» **Extracted material**
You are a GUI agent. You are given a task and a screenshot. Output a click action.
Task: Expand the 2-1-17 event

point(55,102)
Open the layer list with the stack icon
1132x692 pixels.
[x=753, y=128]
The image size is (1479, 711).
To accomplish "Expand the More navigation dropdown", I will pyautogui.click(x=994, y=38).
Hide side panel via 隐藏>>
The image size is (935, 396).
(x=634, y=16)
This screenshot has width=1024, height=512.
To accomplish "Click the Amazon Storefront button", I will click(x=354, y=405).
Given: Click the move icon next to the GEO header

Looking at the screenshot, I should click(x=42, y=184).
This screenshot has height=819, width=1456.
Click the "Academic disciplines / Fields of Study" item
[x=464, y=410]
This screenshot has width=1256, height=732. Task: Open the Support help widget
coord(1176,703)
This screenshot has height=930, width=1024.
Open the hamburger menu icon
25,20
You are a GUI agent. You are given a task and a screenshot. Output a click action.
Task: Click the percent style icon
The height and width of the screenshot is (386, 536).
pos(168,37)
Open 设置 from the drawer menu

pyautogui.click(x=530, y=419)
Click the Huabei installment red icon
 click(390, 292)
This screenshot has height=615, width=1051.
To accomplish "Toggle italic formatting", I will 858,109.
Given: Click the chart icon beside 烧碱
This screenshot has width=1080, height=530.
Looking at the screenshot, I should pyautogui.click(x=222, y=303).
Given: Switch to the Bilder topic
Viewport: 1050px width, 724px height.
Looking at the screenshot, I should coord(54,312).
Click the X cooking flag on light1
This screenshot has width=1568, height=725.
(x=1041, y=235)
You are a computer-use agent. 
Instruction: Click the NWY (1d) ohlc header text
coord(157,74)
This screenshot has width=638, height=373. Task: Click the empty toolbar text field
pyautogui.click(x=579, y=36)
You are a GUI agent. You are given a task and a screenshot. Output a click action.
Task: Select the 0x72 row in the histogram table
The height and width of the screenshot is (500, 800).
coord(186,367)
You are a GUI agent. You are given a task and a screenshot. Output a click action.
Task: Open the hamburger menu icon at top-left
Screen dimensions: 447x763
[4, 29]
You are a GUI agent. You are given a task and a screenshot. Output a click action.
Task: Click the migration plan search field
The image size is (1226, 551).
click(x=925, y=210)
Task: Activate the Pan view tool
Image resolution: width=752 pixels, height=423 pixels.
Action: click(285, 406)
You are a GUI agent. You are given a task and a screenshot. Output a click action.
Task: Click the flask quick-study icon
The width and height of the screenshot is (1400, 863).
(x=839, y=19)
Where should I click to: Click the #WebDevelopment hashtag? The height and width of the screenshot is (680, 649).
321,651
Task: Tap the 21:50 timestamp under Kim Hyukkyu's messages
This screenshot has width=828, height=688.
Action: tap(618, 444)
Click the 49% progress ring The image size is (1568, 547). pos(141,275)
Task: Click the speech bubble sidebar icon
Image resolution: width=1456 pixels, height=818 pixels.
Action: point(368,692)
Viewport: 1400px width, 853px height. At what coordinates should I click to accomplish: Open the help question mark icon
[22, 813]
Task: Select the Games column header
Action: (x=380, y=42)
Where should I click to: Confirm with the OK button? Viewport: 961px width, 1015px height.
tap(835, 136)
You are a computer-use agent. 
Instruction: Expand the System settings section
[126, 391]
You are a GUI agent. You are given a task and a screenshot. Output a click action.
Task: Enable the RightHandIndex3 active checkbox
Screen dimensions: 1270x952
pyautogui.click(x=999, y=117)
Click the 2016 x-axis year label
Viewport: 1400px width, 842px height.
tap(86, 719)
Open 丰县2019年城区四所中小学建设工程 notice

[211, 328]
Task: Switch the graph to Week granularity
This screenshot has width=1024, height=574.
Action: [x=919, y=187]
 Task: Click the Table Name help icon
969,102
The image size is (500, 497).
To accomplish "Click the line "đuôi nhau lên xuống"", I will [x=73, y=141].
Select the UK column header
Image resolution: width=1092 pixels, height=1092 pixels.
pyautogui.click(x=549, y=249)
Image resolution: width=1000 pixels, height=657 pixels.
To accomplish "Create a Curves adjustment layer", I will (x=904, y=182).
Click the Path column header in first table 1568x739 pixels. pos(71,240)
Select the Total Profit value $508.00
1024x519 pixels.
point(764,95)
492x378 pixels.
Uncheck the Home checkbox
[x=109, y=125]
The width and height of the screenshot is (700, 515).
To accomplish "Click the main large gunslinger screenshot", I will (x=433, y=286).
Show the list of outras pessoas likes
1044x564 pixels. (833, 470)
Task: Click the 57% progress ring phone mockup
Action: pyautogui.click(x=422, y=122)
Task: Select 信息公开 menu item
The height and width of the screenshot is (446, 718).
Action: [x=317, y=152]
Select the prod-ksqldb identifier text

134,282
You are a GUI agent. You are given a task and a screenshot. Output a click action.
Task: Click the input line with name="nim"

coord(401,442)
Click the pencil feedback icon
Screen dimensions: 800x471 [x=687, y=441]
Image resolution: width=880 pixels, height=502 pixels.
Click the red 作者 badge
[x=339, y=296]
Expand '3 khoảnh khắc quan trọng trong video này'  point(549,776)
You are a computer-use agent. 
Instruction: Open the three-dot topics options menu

» **What you have to do**
Rewrite every line of the data above as a Markdown table with the columns Row and Line. Number the rows in order and leave out blank lines.

» **Expected answer**
| Row | Line |
|---|---|
| 1 | You are a GUI agent. You are given a task and a screenshot. Output a click action. |
| 2 | Task: Expand the 2-1-17 event |
| 3 | point(55,102) |
| 4 | Open the layer list with the stack icon |
| 5 | 1132x692 pixels. |
| 6 | [x=753, y=128] |
| 7 | The image size is (1479, 711). |
| 8 | To accomplish "Expand the More navigation dropdown", I will pyautogui.click(x=994, y=38). |
| 9 | Hide side panel via 隐藏>> |
| 10 | The image size is (935, 396). |
| 11 | (x=634, y=16) |
| 12 | This screenshot has width=1024, height=512. |
| 13 | To accomplish "Click the Amazon Storefront button", I will click(x=354, y=405). |
| 14 | Given: Click the move icon next to the GEO header |
| 15 | Looking at the screenshot, I should click(x=42, y=184). |
| 16 | This screenshot has height=819, width=1456. |
| 17 | Click the "Academic disciplines / Fields of Study" item |
| 18 | [x=464, y=410] |
| 19 | This screenshot has width=1256, height=732. Task: Open the Support help widget |
| 20 | coord(1176,703) |
| 21 | This screenshot has height=930, width=1024. |
| 22 | Open the hamburger menu icon |
| 23 | 25,20 |
| 24 | You are a GUI agent. You are given a task and a screenshot. Output a click action. |
| 25 | Task: Click the percent style icon |
| 26 | The height and width of the screenshot is (386, 536). |
| 27 | pos(168,37) |
| 28 | Open 设置 from the drawer menu |
| 29 | pyautogui.click(x=530, y=419) |
| 30 | Click the Huabei installment red icon |
| 31 |  click(390, 292) |
| 32 | This screenshot has height=615, width=1051. |
| 33 | To accomplish "Toggle italic formatting", I will 858,109. |
| 34 | Given: Click the chart icon beside 烧碱 |
| 35 | This screenshot has width=1080, height=530. |
| 36 | Looking at the screenshot, I should pyautogui.click(x=222, y=303). |
| 37 | Given: Switch to the Bilder topic |
| 38 | Viewport: 1050px width, 724px height. |
| 39 | Looking at the screenshot, I should coord(54,312). |
| 40 | Click the X cooking flag on light1 |
| 41 | This screenshot has width=1568, height=725. |
| 42 | (x=1041, y=235) |
| 43 | You are a computer-use agent.  |
| 44 | Instruction: Click the NWY (1d) ohlc header text |
| 45 | coord(157,74) |
| 46 | This screenshot has width=638, height=373. Task: Click the empty toolbar text field |
| 47 | pyautogui.click(x=579, y=36) |
| 48 | You are a GUI agent. You are given a task and a screenshot. Output a click action. |
| 49 | Task: Select the 0x72 row in the histogram table |
| 50 | The height and width of the screenshot is (500, 800). |
| 51 | coord(186,367) |
| 52 | You are a GUI agent. You are given a task and a screenshot. Output a click action. |
| 53 | Task: Open the hamburger menu icon at top-left |
| 54 | Screen dimensions: 447x763 |
| 55 | [4, 29] |
| 56 | You are a GUI agent. You are given a task and a screenshot. Output a click action. |
| 57 | Task: Click the migration plan search field |
| 58 | The image size is (1226, 551). |
| 59 | click(x=925, y=210) |
| 60 | Task: Activate the Pan view tool |
| 61 | Image resolution: width=752 pixels, height=423 pixels. |
| 62 | Action: click(285, 406) |
| 63 | You are a GUI agent. You are given a task and a screenshot. Output a click action. |
| 64 | Task: Click the flask quick-study icon |
| 65 | The width and height of the screenshot is (1400, 863). |
| 66 | (x=839, y=19) |
| 67 | Where should I click to: Click the #WebDevelopment hashtag? The height and width of the screenshot is (680, 649). |
| 68 | 321,651 |
| 69 | Task: Tap the 21:50 timestamp under Kim Hyukkyu's messages |
| 70 | This screenshot has width=828, height=688. |
| 71 | Action: tap(618, 444) |
| 72 | Click the 49% progress ring The image size is (1568, 547). pos(141,275) |
| 73 | Task: Click the speech bubble sidebar icon |
| 74 | Image resolution: width=1456 pixels, height=818 pixels. |
| 75 | Action: point(368,692) |
| 76 | Viewport: 1400px width, 853px height. At what coordinates should I click to accomplish: Open the help question mark icon |
| 77 | [22, 813] |
| 78 | Task: Select the Games column header |
| 79 | Action: (x=380, y=42) |
| 80 | Where should I click to: Confirm with the OK button? Viewport: 961px width, 1015px height. |
| 81 | tap(835, 136) |
| 82 | You are a computer-use agent.  |
| 83 | Instruction: Expand the System settings section |
| 84 | [126, 391] |
| 85 | You are a GUI agent. You are given a task and a screenshot. Output a click action. |
| 86 | Task: Enable the RightHandIndex3 active checkbox |
| 87 | Screen dimensions: 1270x952 |
| 88 | pyautogui.click(x=999, y=117) |
| 89 | Click the 2016 x-axis year label |
| 90 | Viewport: 1400px width, 842px height. |
| 91 | tap(86, 719) |
| 92 | Open 丰县2019年城区四所中小学建设工程 notice |
| 93 | [211, 328] |
| 94 | Task: Switch the graph to Week granularity |
| 95 | This screenshot has width=1024, height=574. |
| 96 | Action: [x=919, y=187] |
| 97 |  Task: Click the Table Name help icon |
| 98 | 969,102 |
| 99 | The image size is (500, 497). |
| 100 | To accomplish "Click the line "đuôi nhau lên xuống"", I will [x=73, y=141]. |
| 101 | Select the UK column header |
| 102 | Image resolution: width=1092 pixels, height=1092 pixels. |
| 103 | pyautogui.click(x=549, y=249) |
| 104 | Image resolution: width=1000 pixels, height=657 pixels. |
| 105 | To accomplish "Create a Curves adjustment layer", I will (x=904, y=182). |
| 106 | Click the Path column header in first table 1568x739 pixels. pos(71,240) |
| 107 | Select the Total Profit value $508.00 |
| 108 | 1024x519 pixels. |
| 109 | point(764,95) |
| 110 | 492x378 pixels. |
| 111 | Uncheck the Home checkbox |
| 112 | [x=109, y=125] |
| 113 | The width and height of the screenshot is (700, 515). |
| 114 | To accomplish "Click the main large gunslinger screenshot", I will (x=433, y=286). |
| 115 | Show the list of outras pessoas likes |
| 116 | 1044x564 pixels. (833, 470) |
| 117 | Task: Click the 57% progress ring phone mockup |
| 118 | Action: pyautogui.click(x=422, y=122) |
| 119 | Task: Select 信息公开 menu item |
| 120 | The height and width of the screenshot is (446, 718). |
| 121 | Action: [x=317, y=152] |
| 122 | Select the prod-ksqldb identifier text |
| 123 | 134,282 |
| 124 | You are a GUI agent. You are given a task and a screenshot. Output a click action. |
| 125 | Task: Click the input line with name="nim" |
| 126 | coord(401,442) |
| 127 | Click the pencil feedback icon |
| 128 | Screen dimensions: 800x471 [x=687, y=441] |
| 129 | Image resolution: width=880 pixels, height=502 pixels. |
| 130 | Click the red 作者 badge |
| 131 | [x=339, y=296] |
| 132 | Expand '3 khoảnh khắc quan trọng trong video này'  point(549,776) |
| 133 | You are a computer-use agent.  |
| 134 | Instruction: Open the three-dot topics options menu |